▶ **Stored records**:
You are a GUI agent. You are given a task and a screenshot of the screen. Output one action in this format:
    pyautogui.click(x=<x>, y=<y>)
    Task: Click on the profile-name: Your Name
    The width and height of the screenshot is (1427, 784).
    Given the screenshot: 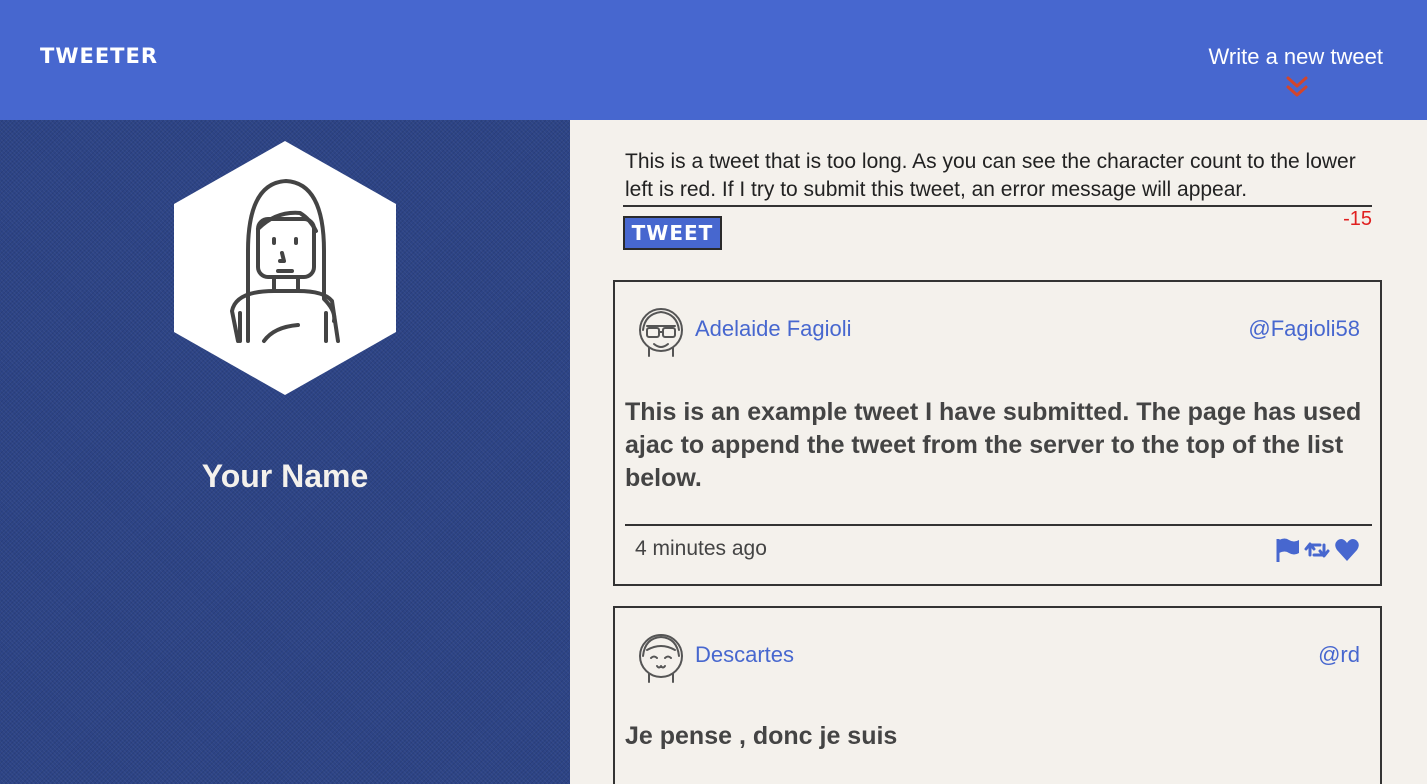 What is the action you would take?
    pyautogui.click(x=285, y=476)
    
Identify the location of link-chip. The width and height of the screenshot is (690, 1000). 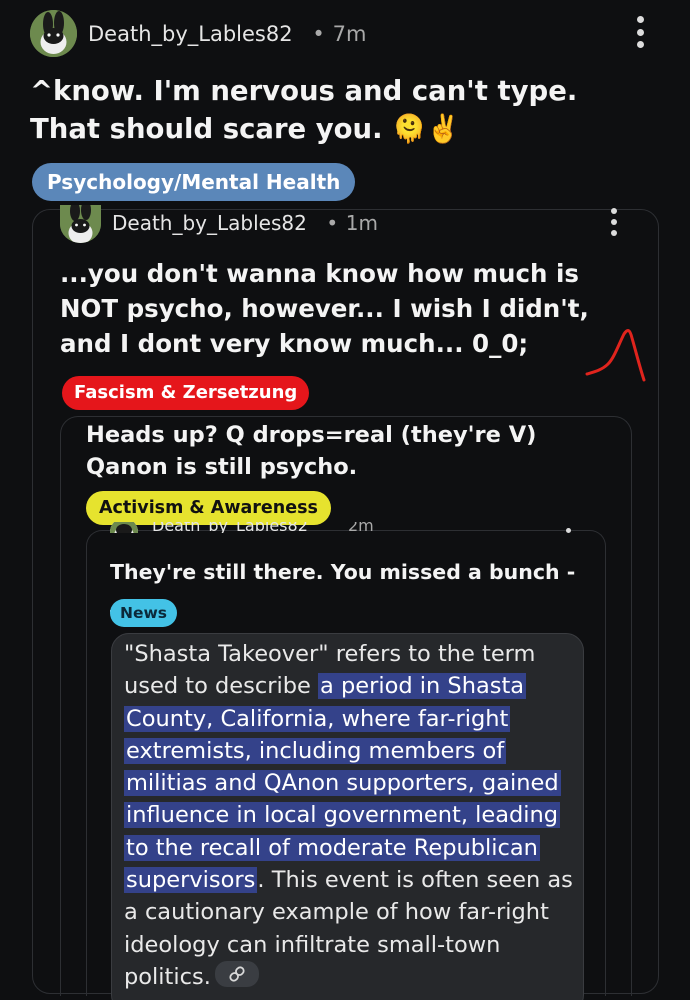
(236, 974).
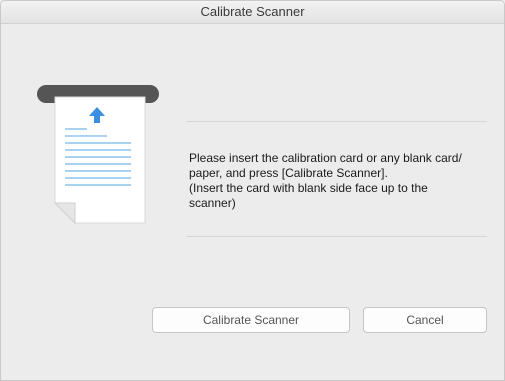  I want to click on message-line: paper, and press [Calibrate Scanner]., so click(288, 173).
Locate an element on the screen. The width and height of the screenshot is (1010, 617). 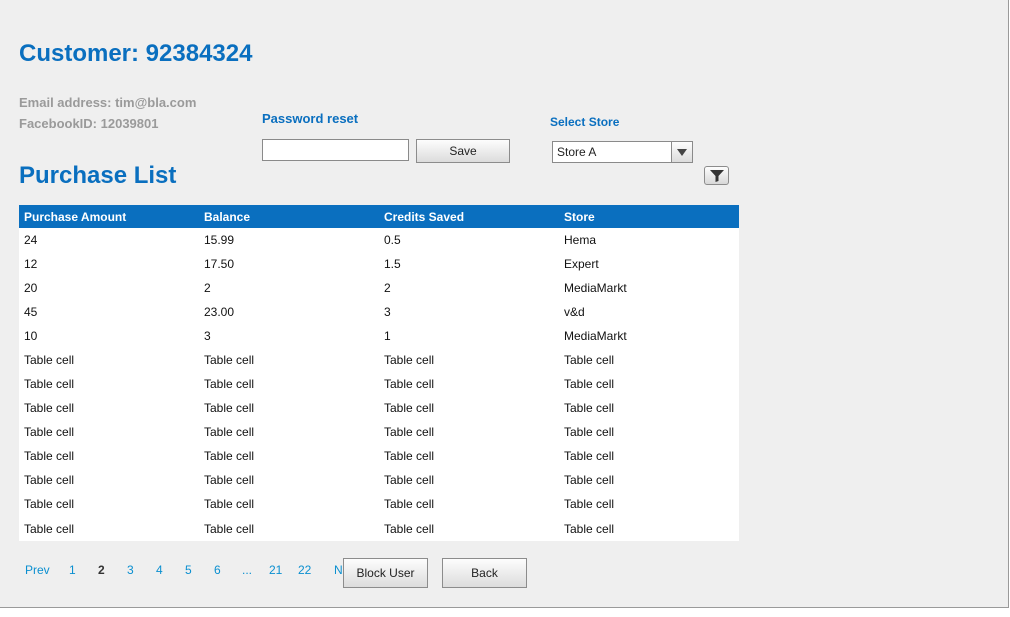
email-address-text: Email address: tim@bla.com is located at coordinates (108, 102).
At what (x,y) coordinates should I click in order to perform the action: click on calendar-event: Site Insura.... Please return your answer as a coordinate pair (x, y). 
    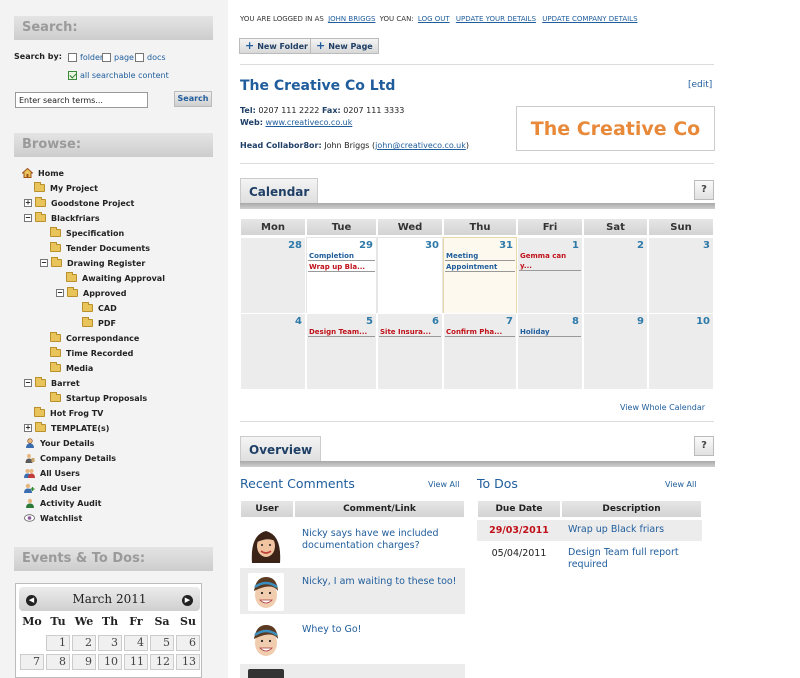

▶ **TRY IT**:
Reproduce verbatim the lines of the listing from the line containing "Identify the location" up to and including the line containing "I want to click". Omit the pictures from your reproduction.

▶ **ANSWER FOR THE TASK**:
Identify the location of link-chip. The width and height of the screenshot is (690, 1000). 
(236, 974).
  I want to click on message-line: paper, and press [Calibrate Scanner]., so click(288, 173).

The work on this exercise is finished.